[Saved entries]
■ ■ ■ ■ ■ ■ ■

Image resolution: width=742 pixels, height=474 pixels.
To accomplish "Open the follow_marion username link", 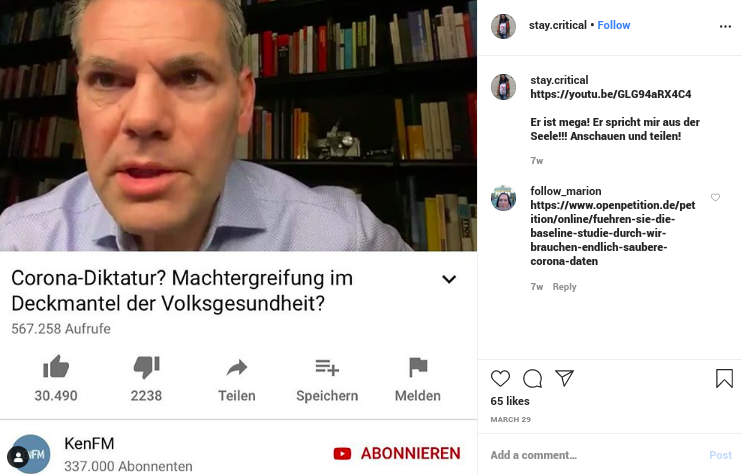I will click(x=565, y=191).
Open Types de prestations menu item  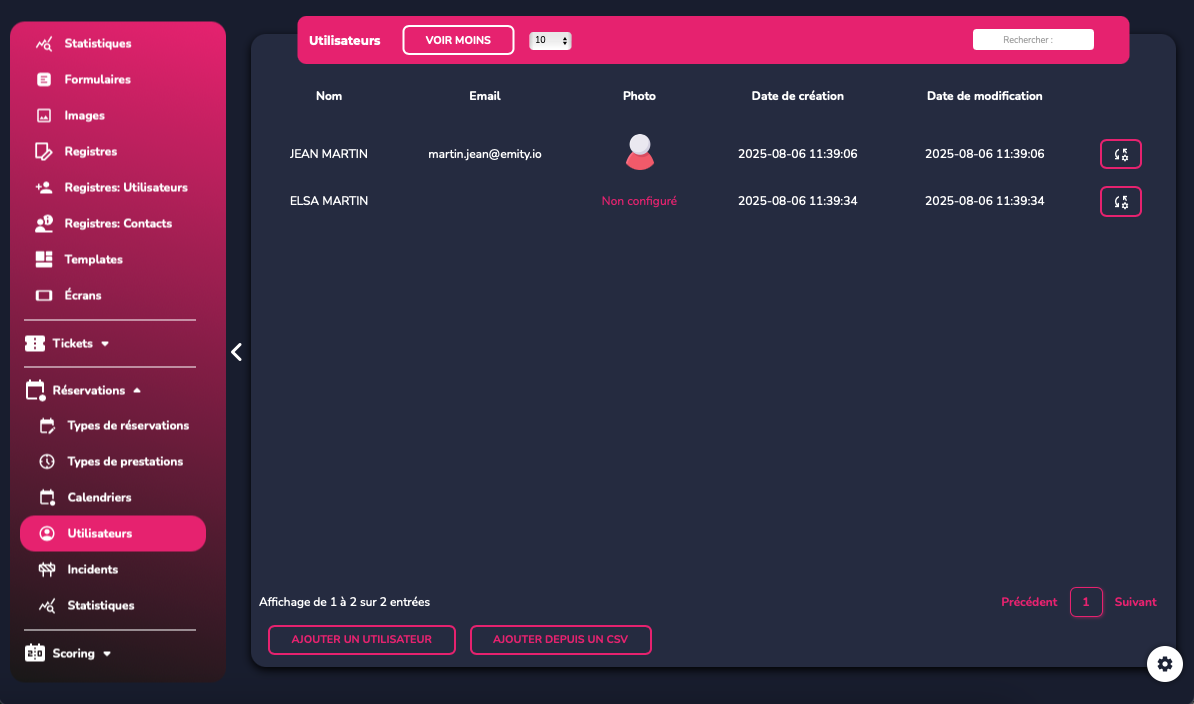point(124,462)
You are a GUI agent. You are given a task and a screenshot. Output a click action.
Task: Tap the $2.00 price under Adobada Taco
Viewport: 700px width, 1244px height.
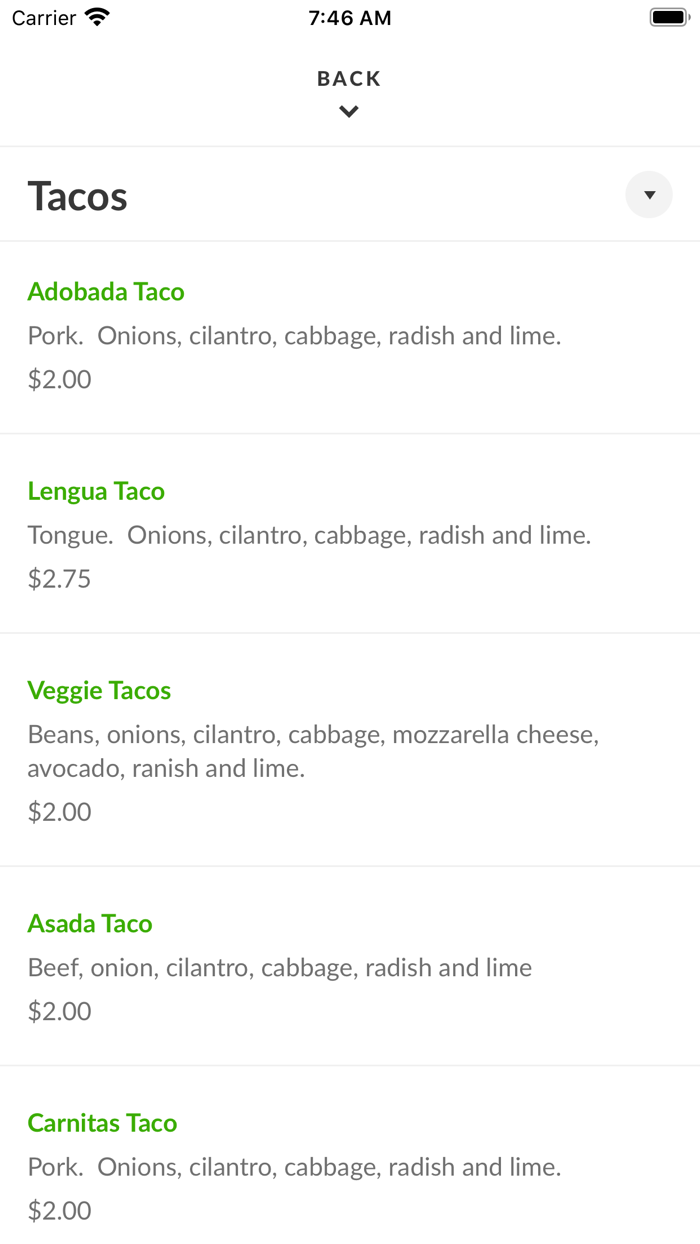tap(59, 379)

■ ■ ■ ■ ■ ■ ■

Retype only the lines above from the one with "Task: Tap the $2.00 price under Adobada Taco" through the last, both ends included, keeping every picture out of the copy.

Task: Tap the $2.00 price under Adobada Taco
Viewport: 700px width, 1244px height.
tap(59, 379)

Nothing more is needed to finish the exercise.